**Dataset rows**

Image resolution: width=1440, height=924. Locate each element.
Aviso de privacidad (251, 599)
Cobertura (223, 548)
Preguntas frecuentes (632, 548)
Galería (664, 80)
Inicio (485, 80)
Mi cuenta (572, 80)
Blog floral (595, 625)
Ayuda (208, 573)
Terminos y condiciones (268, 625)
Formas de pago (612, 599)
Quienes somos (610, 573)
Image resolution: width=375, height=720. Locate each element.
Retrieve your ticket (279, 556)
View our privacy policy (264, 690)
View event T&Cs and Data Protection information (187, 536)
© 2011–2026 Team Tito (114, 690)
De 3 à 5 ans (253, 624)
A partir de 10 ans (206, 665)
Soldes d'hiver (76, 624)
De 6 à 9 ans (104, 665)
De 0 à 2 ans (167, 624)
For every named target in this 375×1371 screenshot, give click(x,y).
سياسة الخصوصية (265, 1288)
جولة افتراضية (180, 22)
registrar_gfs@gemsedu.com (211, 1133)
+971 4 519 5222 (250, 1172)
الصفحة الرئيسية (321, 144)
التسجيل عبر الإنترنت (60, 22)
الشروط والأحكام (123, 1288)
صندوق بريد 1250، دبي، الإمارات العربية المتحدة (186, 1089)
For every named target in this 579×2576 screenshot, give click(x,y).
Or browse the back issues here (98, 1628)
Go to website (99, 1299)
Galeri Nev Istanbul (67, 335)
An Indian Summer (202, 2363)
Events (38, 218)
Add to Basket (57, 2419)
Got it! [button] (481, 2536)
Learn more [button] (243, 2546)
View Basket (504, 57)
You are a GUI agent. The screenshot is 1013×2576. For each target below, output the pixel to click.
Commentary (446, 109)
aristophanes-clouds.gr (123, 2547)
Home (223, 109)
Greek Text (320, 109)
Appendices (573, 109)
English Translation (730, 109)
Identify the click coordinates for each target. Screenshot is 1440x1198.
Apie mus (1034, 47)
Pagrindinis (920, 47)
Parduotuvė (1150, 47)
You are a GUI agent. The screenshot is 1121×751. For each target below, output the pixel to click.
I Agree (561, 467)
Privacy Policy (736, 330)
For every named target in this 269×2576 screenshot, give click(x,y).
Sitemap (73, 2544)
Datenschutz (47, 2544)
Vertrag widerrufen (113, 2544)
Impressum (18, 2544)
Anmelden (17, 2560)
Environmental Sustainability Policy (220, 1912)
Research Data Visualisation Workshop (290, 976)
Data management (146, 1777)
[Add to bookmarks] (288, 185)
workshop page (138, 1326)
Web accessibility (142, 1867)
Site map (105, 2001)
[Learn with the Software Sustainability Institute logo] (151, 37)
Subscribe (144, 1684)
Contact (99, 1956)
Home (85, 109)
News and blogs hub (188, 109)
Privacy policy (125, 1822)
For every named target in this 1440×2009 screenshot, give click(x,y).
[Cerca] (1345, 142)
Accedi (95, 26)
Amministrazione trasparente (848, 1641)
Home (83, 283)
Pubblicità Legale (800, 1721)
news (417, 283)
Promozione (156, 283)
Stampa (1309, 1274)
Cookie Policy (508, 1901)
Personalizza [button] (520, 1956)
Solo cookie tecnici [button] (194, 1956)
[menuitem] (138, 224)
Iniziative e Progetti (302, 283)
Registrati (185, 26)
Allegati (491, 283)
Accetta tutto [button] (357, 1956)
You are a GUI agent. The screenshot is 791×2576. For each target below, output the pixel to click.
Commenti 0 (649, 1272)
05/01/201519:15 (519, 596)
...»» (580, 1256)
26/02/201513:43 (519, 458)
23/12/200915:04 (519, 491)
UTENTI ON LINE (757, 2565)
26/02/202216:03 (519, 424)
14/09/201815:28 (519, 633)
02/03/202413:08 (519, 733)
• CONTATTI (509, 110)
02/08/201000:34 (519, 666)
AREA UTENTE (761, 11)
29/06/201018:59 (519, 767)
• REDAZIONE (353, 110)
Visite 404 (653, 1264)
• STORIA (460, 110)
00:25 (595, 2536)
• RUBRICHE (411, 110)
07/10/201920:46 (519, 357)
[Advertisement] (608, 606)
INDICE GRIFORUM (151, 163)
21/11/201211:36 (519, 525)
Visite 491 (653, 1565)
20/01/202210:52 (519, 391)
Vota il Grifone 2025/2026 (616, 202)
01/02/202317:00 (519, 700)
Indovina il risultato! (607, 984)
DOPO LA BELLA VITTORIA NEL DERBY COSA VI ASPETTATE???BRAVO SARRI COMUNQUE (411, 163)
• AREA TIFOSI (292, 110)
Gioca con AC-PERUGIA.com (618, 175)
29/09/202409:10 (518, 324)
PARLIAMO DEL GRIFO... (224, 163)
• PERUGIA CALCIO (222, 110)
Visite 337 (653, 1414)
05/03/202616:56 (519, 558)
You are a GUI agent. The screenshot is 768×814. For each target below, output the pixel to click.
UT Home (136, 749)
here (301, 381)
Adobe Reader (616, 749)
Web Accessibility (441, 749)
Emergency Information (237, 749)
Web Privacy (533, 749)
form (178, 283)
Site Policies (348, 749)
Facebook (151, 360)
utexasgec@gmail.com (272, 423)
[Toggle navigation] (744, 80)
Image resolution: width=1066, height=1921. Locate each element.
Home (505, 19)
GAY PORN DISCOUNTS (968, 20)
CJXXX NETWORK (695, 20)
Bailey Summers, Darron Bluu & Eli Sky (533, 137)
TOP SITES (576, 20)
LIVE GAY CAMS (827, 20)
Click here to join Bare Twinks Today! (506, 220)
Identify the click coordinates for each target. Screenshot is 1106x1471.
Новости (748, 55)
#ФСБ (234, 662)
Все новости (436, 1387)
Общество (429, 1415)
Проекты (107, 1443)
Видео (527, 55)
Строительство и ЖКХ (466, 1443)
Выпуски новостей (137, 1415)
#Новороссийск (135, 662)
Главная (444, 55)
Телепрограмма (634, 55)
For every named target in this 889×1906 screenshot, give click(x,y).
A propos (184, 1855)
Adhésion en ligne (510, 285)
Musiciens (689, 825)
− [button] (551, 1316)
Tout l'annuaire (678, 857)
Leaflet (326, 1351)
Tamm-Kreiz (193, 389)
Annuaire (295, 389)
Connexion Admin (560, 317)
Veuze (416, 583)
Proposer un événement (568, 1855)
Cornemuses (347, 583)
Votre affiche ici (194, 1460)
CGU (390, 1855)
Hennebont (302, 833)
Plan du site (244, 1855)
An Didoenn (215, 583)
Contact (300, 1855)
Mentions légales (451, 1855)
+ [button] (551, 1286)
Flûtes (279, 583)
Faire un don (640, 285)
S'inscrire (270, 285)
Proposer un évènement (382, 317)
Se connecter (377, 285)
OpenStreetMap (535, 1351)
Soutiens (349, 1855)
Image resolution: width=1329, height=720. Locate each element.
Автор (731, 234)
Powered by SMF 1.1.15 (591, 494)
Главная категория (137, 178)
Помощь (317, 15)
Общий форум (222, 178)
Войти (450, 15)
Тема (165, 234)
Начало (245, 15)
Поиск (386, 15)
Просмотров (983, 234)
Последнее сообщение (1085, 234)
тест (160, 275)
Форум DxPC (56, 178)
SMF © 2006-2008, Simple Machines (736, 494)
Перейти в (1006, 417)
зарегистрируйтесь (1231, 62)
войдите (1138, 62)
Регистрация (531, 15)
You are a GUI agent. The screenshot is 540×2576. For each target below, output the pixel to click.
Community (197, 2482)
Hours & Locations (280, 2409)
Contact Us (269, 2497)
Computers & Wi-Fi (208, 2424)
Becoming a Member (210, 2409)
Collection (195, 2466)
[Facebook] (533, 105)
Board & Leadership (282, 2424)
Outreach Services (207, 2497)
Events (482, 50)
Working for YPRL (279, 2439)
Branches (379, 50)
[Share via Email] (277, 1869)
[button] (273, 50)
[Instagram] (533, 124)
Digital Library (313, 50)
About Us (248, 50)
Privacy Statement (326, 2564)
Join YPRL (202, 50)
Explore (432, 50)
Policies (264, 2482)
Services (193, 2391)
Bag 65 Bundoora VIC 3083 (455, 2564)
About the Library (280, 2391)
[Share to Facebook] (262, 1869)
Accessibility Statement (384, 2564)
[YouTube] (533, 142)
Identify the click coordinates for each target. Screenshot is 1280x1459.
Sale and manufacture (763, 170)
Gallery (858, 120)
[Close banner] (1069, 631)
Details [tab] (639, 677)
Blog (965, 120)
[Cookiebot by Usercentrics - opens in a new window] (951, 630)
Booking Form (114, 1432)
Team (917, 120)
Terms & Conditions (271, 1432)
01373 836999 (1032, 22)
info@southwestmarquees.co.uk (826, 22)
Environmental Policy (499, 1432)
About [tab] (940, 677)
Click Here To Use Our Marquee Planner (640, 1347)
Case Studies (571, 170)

**WHAT TO DO**
Express the lines of the listing above as a Markdown table with the columns Row and Line, from the line with "For every named target in this 1440×2009" up to and including the line with "#ФСБ (234, 662)". Number the rows in order and leave out any blank lines.

**OUTPUT FOR THIS TASK**
| Row | Line |
|---|---|
| 1 | For every named target in this 1440×2009 screenshot, give click(x,y). |
| 2 | [Cerca] (1345, 142) |
| 3 | Accedi (95, 26) |
| 4 | Amministrazione trasparente (848, 1641) |
| 5 | Home (83, 283) |
| 6 | Pubblicità Legale (800, 1721) |
| 7 | news (417, 283) |
| 8 | Promozione (156, 283) |
| 9 | Stampa (1309, 1274) |
| 10 | Cookie Policy (508, 1901) |
| 11 | Personalizza [button] (520, 1956) |
| 12 | Solo cookie tecnici [button] (194, 1956) |
| 13 | [menuitem] (138, 224) |
| 14 | Iniziative e Progetti (302, 283) |
| 15 | Registrati (185, 26) |
| 16 | Allegati (491, 283) |
| 17 | Accetta tutto [button] (357, 1956) |
| 18 | You are a GUI agent. The screenshot is 791×2576. For each target below, output the pixel to click. |
| 19 | Commenti 0 (649, 1272) |
| 20 | 05/01/201519:15 (519, 596) |
| 21 | ...»» (580, 1256) |
| 22 | 26/02/201513:43 (519, 458) |
| 23 | 23/12/200915:04 (519, 491) |
| 24 | UTENTI ON LINE (757, 2565) |
| 25 | 26/02/202216:03 (519, 424) |
| 26 | 14/09/201815:28 (519, 633) |
| 27 | 02/03/202413:08 (519, 733) |
| 28 | • CONTATTI (509, 110) |
| 29 | 02/08/201000:34 (519, 666) |
| 30 | AREA UTENTE (761, 11) |
| 31 | 29/06/201018:59 (519, 767) |
| 32 | • REDAZIONE (353, 110) |
| 33 | Visite 404 (653, 1264) |
| 34 | • STORIA (460, 110) |
| 35 | 00:25 (595, 2536) |
| 36 | • RUBRICHE (411, 110) |
| 37 | 07/10/201920:46 (519, 357) |
| 38 | [Advertisement] (608, 606) |
| 39 | INDICE GRIFORUM (151, 163) |
| 40 | 21/11/201211:36 (519, 525) |
| 41 | Visite 491 (653, 1565) |
| 42 | 20/01/202210:52 (519, 391) |
| 43 | Vota il Grifone 2025/2026 (616, 202) |
| 44 | 01/02/202317:00 (519, 700) |
| 45 | Indovina il risultato! (607, 984) |
| 46 | DOPO LA BELLA VITTORIA NEL DERBY COSA VI ASPETTATE???BRAVO SARRI COMUNQUE (411, 163) |
| 47 | • AREA TIFOSI (292, 110) |
| 48 | Gioca con AC-PERUGIA.com (618, 175) |
| 49 | 29/09/202409:10 (518, 324) |
| 50 | PARLIAMO DEL GRIFO... (224, 163) |
| 51 | • PERUGIA CALCIO (222, 110) |
| 52 | Visite 337 (653, 1414) |
| 53 | 05/03/202616:56 (519, 558) |
| 54 | You are a GUI agent. The screenshot is 768×814. For each target below, output the pixel to click. |
| 55 | UT Home (136, 749) |
| 56 | here (301, 381) |
| 57 | Adobe Reader (616, 749) |
| 58 | Web Accessibility (441, 749) |
| 59 | Emergency Information (237, 749) |
| 60 | Web Privacy (533, 749) |
| 61 | form (178, 283) |
| 62 | Site Policies (348, 749) |
| 63 | Facebook (151, 360) |
| 64 | utexasgec@gmail.com (272, 423) |
| 65 | [Toggle navigation] (744, 80) |
| 66 | Image resolution: width=1066, height=1921. Locate each element. |
| 67 | Home (505, 19) |
| 68 | GAY PORN DISCOUNTS (968, 20) |
| 69 | CJXXX NETWORK (695, 20) |
| 70 | Bailey Summers, Darron Bluu & Eli Sky (533, 137) |
| 71 | TOP SITES (576, 20) |
| 72 | LIVE GAY CAMS (827, 20) |
| 73 | Click here to join Bare Twinks Today! (506, 220) |
| 74 | Identify the click coordinates for each target. Screenshot is 1106x1471. |
| 75 | Новости (748, 55) |
| 76 | #ФСБ (234, 662) |